Sonderpreis (500 Euro)
Für das Schulkonzept der Grundschule Wiechs bei Schopfheim.
(Jury: An dieser Schule wird die Mundart im gesamten Jahresverlauf ständig gepflegt. Das belegen die eingereichten Arbeiten der Klassen 3 und 4, bei denen die Schülerinnen und Schüler Dialektwörter schriftlich in einen alltäglichen Zusammenhang bringen. Des Weiteren finden an der Schule Autorenbesuche statt, es gibt ein Mundartatelier und man besucht ein Mundarttheater in Basel. Zukünftig möchte die Schule auch ein Dialektwörterbuch anlegen und Koch- und Backrezepte im Dialekt aufschreiben).
Anerkennungspreise (jeweils 100 Euro)
Klasse 4 der Grundschule Schomburg bei Wangen im Allgäu für eine Mundartwoche.

 

Klasse 9e des Tulla-Gymnasiums Rastatt für ihre Apfelschussszene des Klassikers „Wilhelm Tell“ in verschiedene Dialekten.

 

Klasse 10b des Martin- Schongauer-Gymnasiums Breisach für den Fernsehfilm „Die Sendung für d’Katz“.

 

Klasse 10c des Martin-Schongauer-Gymnasiums Breisach für ein Drehbuch zu „Peter Lustig und das Alemannische“.

 

Fazit
Die erste Ausschreibung eines Mundart-Wettbewerbs an Schulen durch „Muettersproch-Gsellschaft“ und „schwäbische mund.art“ war ein Erfolg. Muss über den Einzelwettbewerb noch einmal nachgedacht werden, so wurden die Erwartungen vor allem hinsichtlich der Qualität der Einreichungen beim Klassenwettbewerb weit übertroffen. Wenn man sieht, wie begeistert die Schüler mit ihrer Mundart umgegangen sind und vor allem wie kreativ, dann sollte dieser Wettbewerb unbedingt eine Wiederholung bzw.
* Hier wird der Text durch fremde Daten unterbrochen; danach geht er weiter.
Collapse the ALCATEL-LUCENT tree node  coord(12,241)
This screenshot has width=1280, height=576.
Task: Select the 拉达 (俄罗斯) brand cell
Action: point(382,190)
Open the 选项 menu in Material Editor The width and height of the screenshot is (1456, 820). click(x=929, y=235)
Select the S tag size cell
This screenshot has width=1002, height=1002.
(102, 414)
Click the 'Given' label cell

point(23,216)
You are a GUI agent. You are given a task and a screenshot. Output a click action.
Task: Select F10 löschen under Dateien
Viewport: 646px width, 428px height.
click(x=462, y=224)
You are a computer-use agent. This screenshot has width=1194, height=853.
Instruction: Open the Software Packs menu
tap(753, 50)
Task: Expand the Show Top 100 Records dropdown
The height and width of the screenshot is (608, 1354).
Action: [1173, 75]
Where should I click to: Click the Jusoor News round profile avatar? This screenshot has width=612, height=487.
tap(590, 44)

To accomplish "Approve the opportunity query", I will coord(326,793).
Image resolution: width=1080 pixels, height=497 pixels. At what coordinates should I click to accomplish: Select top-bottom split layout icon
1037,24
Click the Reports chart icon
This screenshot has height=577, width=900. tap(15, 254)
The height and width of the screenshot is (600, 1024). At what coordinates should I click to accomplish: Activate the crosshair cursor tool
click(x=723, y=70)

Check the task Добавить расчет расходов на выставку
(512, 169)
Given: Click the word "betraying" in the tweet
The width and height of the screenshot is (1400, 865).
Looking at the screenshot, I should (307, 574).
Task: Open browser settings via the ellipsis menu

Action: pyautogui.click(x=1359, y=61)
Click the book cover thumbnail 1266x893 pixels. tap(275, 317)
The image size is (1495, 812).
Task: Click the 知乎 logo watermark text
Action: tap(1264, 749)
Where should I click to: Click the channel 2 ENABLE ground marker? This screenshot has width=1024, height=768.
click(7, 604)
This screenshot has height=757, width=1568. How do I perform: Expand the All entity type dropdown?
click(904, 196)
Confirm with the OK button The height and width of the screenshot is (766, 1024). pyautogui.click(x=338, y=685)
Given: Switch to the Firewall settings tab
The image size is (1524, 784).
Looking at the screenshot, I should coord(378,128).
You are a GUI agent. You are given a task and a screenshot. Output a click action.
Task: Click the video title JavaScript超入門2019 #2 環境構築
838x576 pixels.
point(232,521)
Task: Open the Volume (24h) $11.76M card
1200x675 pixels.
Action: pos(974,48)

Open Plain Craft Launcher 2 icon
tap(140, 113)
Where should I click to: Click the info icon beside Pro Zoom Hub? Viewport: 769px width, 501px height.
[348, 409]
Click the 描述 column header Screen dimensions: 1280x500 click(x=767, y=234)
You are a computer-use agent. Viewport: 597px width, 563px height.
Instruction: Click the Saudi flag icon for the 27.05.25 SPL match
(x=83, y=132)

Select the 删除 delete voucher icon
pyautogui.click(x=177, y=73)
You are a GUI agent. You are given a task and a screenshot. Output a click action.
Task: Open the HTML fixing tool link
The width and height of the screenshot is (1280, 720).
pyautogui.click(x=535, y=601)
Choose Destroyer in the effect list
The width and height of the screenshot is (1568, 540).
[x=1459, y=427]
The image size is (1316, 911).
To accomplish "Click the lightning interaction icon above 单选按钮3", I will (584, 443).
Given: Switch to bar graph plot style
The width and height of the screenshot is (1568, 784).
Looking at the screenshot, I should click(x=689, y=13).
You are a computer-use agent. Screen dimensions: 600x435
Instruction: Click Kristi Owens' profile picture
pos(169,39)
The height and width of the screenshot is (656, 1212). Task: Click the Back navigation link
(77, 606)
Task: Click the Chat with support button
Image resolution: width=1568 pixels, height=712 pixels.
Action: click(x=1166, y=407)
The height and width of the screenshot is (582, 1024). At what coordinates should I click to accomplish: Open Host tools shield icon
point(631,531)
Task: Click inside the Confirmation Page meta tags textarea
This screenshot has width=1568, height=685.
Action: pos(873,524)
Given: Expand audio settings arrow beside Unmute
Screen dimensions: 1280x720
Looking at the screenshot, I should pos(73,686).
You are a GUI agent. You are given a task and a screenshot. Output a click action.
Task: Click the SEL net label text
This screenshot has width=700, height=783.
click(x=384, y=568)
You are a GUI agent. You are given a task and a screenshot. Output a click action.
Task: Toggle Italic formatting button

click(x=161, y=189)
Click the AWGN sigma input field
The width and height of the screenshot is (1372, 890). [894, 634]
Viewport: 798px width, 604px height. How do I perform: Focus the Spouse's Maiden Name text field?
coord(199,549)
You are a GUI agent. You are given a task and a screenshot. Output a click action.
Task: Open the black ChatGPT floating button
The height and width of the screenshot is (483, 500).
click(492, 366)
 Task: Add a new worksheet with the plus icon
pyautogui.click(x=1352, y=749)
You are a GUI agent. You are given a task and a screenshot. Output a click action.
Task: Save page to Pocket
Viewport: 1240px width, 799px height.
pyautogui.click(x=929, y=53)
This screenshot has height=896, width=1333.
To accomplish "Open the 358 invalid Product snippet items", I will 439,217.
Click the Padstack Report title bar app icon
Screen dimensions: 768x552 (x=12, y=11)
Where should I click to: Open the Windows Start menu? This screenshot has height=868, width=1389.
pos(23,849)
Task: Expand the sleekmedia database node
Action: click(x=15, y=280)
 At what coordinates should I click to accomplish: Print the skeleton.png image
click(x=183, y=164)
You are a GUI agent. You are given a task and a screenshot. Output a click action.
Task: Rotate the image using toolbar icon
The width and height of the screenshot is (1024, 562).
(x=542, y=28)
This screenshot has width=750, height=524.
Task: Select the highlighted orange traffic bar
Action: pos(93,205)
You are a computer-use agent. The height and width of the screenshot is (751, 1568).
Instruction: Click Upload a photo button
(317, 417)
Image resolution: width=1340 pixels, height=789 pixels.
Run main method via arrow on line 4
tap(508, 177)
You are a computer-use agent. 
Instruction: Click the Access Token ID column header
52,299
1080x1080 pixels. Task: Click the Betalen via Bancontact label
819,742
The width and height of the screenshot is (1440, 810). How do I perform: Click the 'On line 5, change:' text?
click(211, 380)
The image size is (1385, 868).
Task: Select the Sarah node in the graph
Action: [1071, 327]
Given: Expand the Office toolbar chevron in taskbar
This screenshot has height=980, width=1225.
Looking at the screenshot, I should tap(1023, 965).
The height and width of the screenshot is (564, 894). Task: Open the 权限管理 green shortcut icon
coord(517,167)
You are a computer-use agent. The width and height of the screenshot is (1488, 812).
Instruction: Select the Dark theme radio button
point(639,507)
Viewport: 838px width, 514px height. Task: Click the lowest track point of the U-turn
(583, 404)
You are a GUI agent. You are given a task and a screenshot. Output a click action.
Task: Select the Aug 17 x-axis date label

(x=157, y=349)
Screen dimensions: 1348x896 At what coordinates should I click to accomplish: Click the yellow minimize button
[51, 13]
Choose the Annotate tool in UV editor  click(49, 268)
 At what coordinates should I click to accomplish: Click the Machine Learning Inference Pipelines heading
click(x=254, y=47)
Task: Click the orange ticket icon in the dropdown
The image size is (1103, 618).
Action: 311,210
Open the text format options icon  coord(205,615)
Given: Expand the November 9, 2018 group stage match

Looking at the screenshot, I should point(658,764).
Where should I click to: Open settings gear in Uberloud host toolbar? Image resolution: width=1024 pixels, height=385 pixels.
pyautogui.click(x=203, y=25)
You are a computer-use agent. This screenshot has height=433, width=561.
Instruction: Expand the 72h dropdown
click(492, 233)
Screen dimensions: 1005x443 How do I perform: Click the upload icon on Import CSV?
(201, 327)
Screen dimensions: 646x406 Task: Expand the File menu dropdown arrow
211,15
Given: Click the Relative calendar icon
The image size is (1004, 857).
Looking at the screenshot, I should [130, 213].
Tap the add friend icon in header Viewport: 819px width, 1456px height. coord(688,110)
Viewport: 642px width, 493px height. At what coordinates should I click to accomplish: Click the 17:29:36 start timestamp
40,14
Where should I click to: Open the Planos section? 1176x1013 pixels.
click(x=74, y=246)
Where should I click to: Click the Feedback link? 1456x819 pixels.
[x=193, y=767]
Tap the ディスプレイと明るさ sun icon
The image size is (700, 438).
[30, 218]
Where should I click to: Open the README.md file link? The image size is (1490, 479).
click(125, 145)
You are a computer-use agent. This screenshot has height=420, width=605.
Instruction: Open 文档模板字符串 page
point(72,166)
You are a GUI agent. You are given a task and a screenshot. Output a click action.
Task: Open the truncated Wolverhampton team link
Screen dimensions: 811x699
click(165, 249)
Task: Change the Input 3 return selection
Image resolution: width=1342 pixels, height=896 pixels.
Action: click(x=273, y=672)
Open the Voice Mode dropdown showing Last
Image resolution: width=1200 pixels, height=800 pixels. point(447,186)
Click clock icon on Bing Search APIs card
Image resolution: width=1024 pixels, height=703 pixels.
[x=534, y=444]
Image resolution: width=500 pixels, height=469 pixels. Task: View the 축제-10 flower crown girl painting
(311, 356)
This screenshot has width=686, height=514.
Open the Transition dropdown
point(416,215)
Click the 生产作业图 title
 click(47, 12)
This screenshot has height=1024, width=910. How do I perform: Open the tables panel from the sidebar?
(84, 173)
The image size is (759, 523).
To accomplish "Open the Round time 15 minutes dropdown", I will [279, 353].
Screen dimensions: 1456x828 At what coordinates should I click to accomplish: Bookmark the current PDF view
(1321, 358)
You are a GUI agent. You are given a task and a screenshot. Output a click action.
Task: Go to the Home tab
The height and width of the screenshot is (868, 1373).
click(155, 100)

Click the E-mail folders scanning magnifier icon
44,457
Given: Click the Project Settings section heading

Fortsetzung finden.

 

Abschließend der Kommentar einer Lehrerin in ihrem Begleitschreiben: „Es hat allen, mir eingeschlossen, großen Spaß gemacht und ich glaube, alle haben weit über den Dialektbezug hinaus viel gelernt. Wir möchten uns bei Ihnen als Veranstalter dieses Wettbewerbs bedanken.“

 

Die Jury: Hanno Kluge, Johannes Kaiser, Klaus-Dieter Reichert, Wendelinus Wurth, Dr. Wolfgang Wulz

 

Preisverleihung beim Mundartfest an den St. Ursulaschulen in Villingen-Schwenningen
Kultusminister Helmut Rau MdL ließ es sich nicht nehmen, am 31. Mai 2008 nach Villingen-Schwenningen zu kommen, um die Siegerehrung vorzunehmen. Er zeigte sich sehr angetan von der Vielfalt der Mundartprojekte, die von den Klassen eingereicht wurden. In einer gut einstündigen Veranstaltung präsentierten die Preisträger ihre Projekte, witzig angekündigt von SWR-Moderator und „Stäffelesgeiger“ Wulf Wager. Schwäbische Filmausschnitte, alemannische Gedichtvorträge und zwei Mundart-Theaterszenen sorgten für Abwechslung und zum Schmunzeln beim zahlreich erschienenen Publikum, in dem zum Teil über vierzigköpfige Delegationen der preisgekrönten Klassen stürmischen Beifall garantierten.

 

Zum Abschluss des Mundartfestes betraten dann die erwachsenen Mundart-Profis zu einem „Mundartabend Baden-Württemberg“ unter dem Motto „Wunderfitz und knitz“ die Bühne der St. Ursulaschulen. Angeführt und moderiert vom alemannischen Urgestein Wolfgang Miessmer boten Klaus-Dieter Reichert, Hanno Kluge, Toni Tauscher, Reinhold Hittinger, Wendelinus Wurth, Manfred Markus Jung und Marliese Echner-Klingmann Kostproben aus ihren Abend füllenden schwäbischen, alemannischen und fränkischen Programmen. Köstliche fein- und hintersinnige Mund.art im besten Sinn, die auch bei den im Hintergrund auf der Tribüne zuhörenden Klosterfrauen von St. Ursula auf ungeteilte Zustimmung stieß.